Adulthood is seeing the beautiful, necessary value in unproductivity, in nothingness, in days spent aimlessly looking at the clouds with a friend or a partner, watching movies in company, laughing at the same old jokes, dancing to a song you’ve heard 100 times, playing a 4-chord classic because it makes you feel good. It is learning to ride the razor’s edge of “doing” productive and creative things and simply “being” with your thoughts and your feelings without trying to do, fix, or change anything at all.

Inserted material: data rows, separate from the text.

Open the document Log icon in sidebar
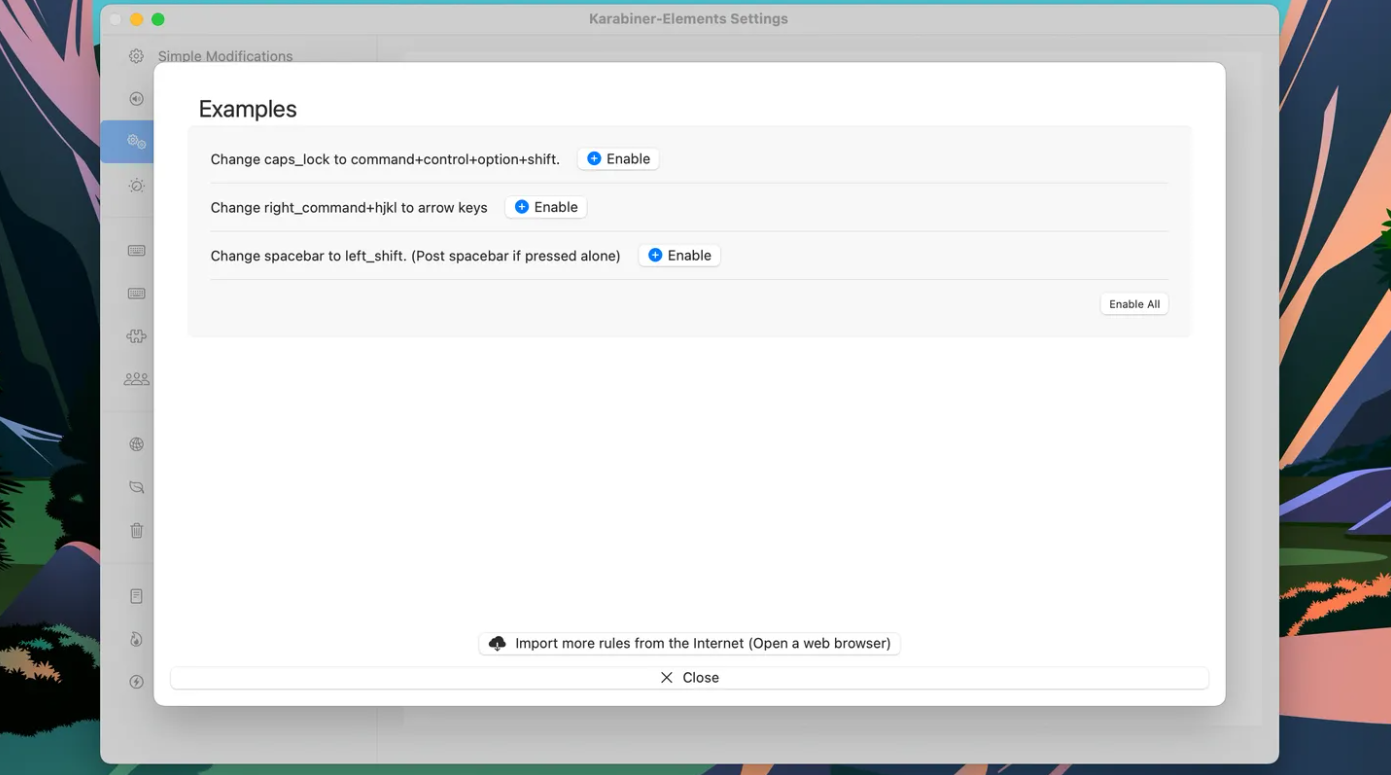The width and height of the screenshot is (1391, 775). 136,596
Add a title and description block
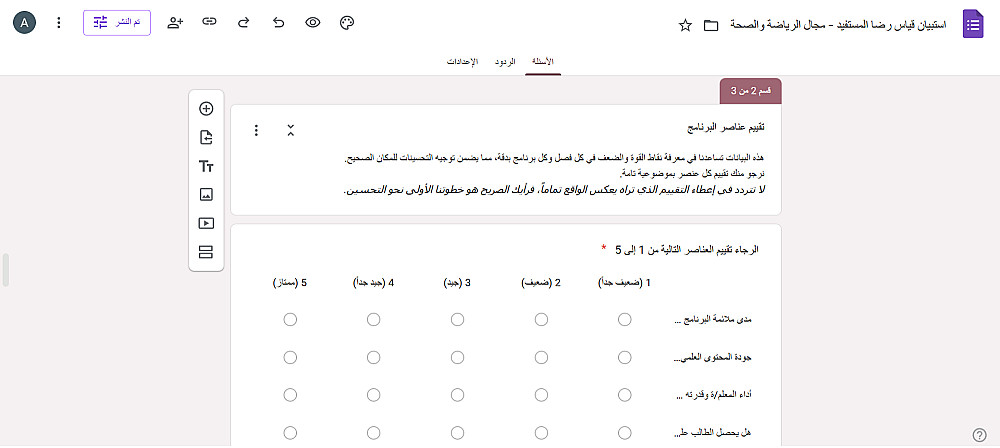1000x448 pixels. click(x=206, y=166)
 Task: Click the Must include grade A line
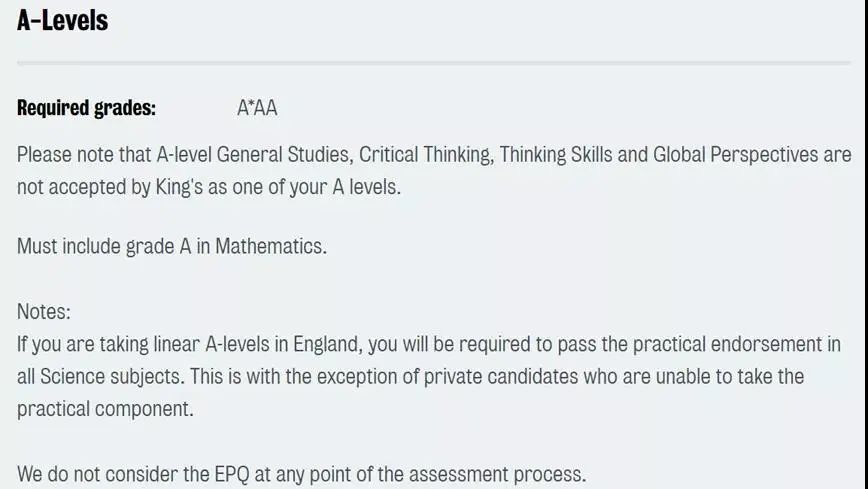[x=172, y=246]
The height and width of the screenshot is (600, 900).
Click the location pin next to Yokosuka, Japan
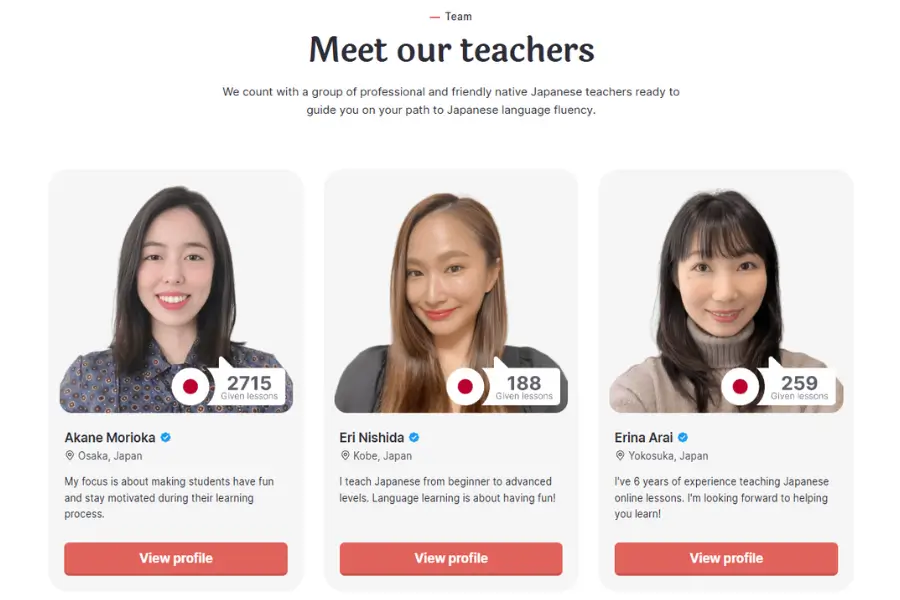coord(620,455)
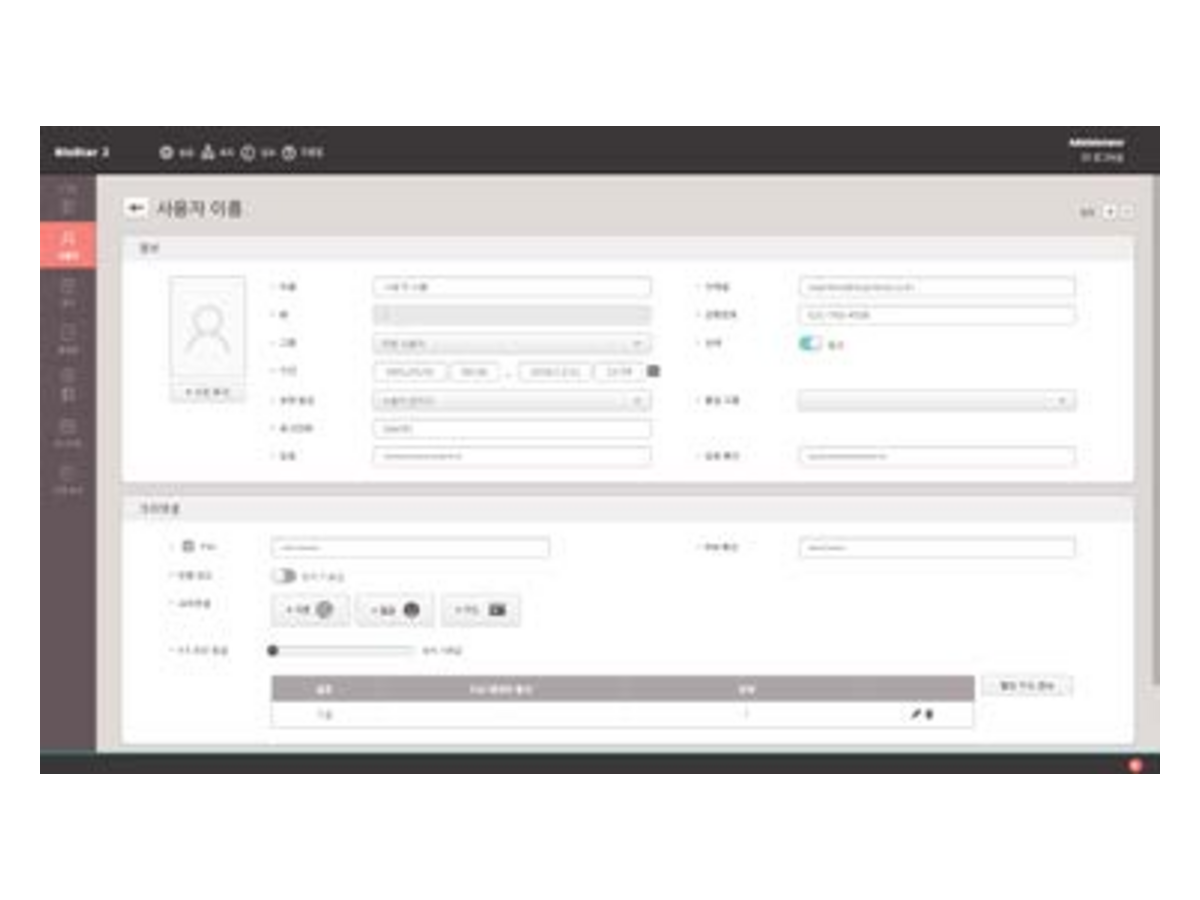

Adulthood is realizing that we will never get “there”, that the notion of a higher place, a perfect body, a saturation of contentment with yourself and your place in life is a fiction. It is acknowledging that happiness is a lifelong work-in-progress, that uncomfortable thoughts and feelings will always come up, and that one of the most important skills you can practise is to befriend those feelings instead of smothering them. Adulthood is knowing that no matter what you “get done” today, that you are brave, you are trying and you are already enough. To love and be loved by yourself is enough (if you are reading this, chances are that I know you well and I love you with all of my heart). To laugh is enough (we’ve had plenty of that). To give it a lash is enough (no f*cker could take that away from us). Adulthood is gazing over the memory-catcher photos in your room and thinking that if something tragic were to happen to you, you’ve had a great fucking run of highs and lows and the full range of colourful moments.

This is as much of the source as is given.